**WORK TO COMPLETE**
Please identify every line in the material below that contains the string "Task", and copy each of those lines. Case counts.

**Stored data entries**
# # #
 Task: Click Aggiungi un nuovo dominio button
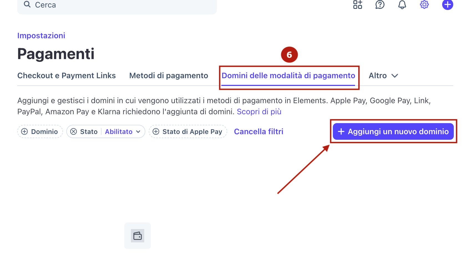click(x=393, y=131)
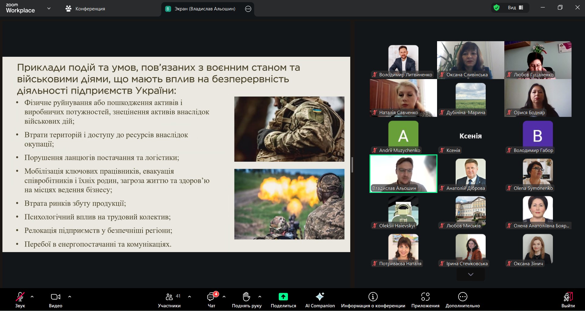Screen dimensions: 585x311
Task: Click the green security shield icon
Action: [497, 8]
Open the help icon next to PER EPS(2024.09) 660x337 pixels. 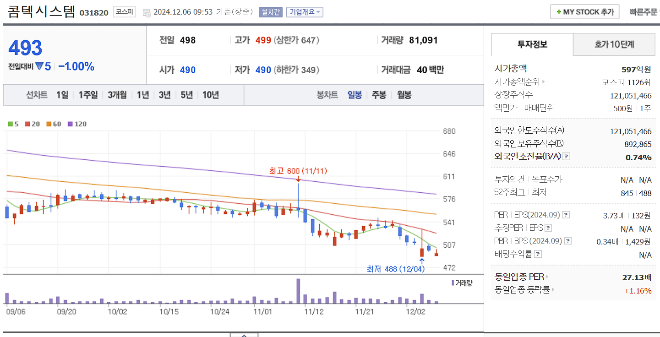pos(566,215)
# # #
**FINAL RESULT**
 Task: Click Aggiungi un nuovo dominio button
Task: Click the green security shield icon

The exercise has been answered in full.